2026年FIFAワールドカップがアメリカ、カナダ、メキシコの3カ国共催で開幕し、連日熱戦が繰り広げられている。しかし、今大会は政治とスポーツの難しい関係を象徴する出来事が相次いだ。作家・スポーツライターの小林信也氏は「イラン代表が置かれた状況は、スポーツと政治の難しい関係を映し出していた。それでもサッカーには世界をつなぐ力がある」と指摘する。
戦争当事国同士の対戦可能性とFIFAの姿勢
今大会は、イランと戦争状態にあるアメリカで開催される初めてのW杯となった。イランも出場しており、グループリーグの結果次第では決勝トーナメントで両国が対戦する可能性があった。結果的にアメリカがD組を1位通過、イランはG組3位で敗退したため直接対決は実現しなかったが、小林氏は「このような対戦の可能性こそスポーツの存在価値がある」と語る。
FIFAはイランの出場を認めたが、過去にはロシアを大会から除外した例もある。今回はイランが求めた「アメリカ国内からメキシコへの試合会場変更」にも応じなかった。小林氏は「この点だけ見れば、政治状況に左右されないとするFIFAの明快な姿勢に敬意を感じる」と評価する。
アメリカ政府によるFIFA主権の侵害
しかし、大会運営の段階では問題が表面化した。アメリカ政府はビザ発給や入国手続きにおいて、FIFAの規定よりも国家の判断を優先する姿勢を鮮明にした。本来、開催国はFIFAの規定に基づき、ビザや入国手続きの円滑化、差別禁止など人権配慮を含む運営環境を整える義務があるが、アメリカはこれを順守しなかった。

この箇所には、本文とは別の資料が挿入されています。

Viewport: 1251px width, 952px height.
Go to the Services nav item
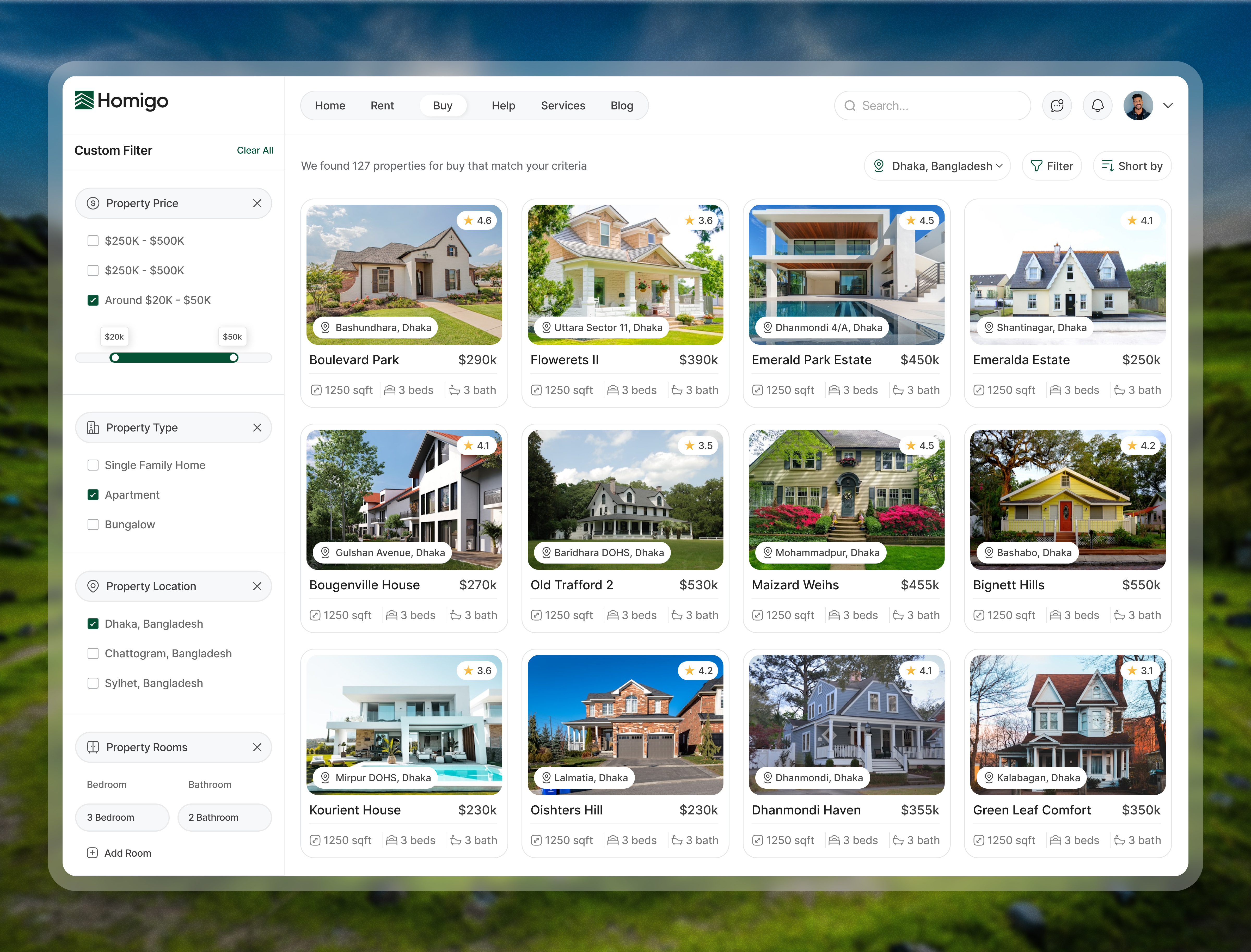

イランは当初、アメリカ国内のアリゾナ州で直前キャンプを行う予定だったが、ビザ問題が解決せずメキシコのティファナに変更せざるを得なかった。最終的にイラン代表選手にはビザが発給されたが、チーム幹部やサッカー関係者15名の入国が認められなかった。うち4人は後日異議申し立てが認められたが、イランサッカー連盟の会長、副会長、メディアディレクターらはメキシコからアメリカの試合会場に向かうことができなかった。
FIFAの二重基準とトランプ政権への配慮
FIFAはロシアのウクライナ侵攻後、ロシアを国際大会から排除した一方、イランに対しては異なる対応を取った。小林氏は「FIFAは政治や戦争の影響を受けないとしながら、例外的な措置も取ってきた。今回はアメリカの判断を容認した形で、トランプ政権への配慮があったのではないか」と指摘する。
W杯サッカーはオリンピックと異なり「平和の祭典ではない」と明言されている。小林氏は2002年日韓共催大会前に「W杯は平和の祭典だ」と執筆し、組織委員会から厳しく注意された経験を明かす。「平和を目的に大会を開くのではない。一見、平和に背を向けるような姿勢が、逆に戦争当事国同士でも戦う現実をもたらしている」と述べる。
スタジアム外で起きている不平等
グループリーグを終えた時点で、テレビ中継を見る限り戦争を想起させる光景はほとんどない。しかし、実際には影響は確実に存在する。イラン代表は不公平な環境で戦わされたと言える。米国による入国制限は、スポーツの公平性に疑問を投げかける。
一方で、サッカーが人々を結びつける力も確認された。イラン代表選手たちは歴史的な対立を乗り越えて団結し、ピッチ上で真剣勝負を繰り広げた。小林氏は「政治の壁を乗り越えるピッチの真剣勝負こそ、スポーツの存在価値だ」と強調する。
今後の五輪への影響
2028年ロサンゼルス五輪もアメリカで開催される。今回のW杯でのアメリカ政府の姿勢が、今後の国際大会にどのような影響を与えるか注目される。政治の影がスポーツに及ぼす影響は、今後も議論が続く。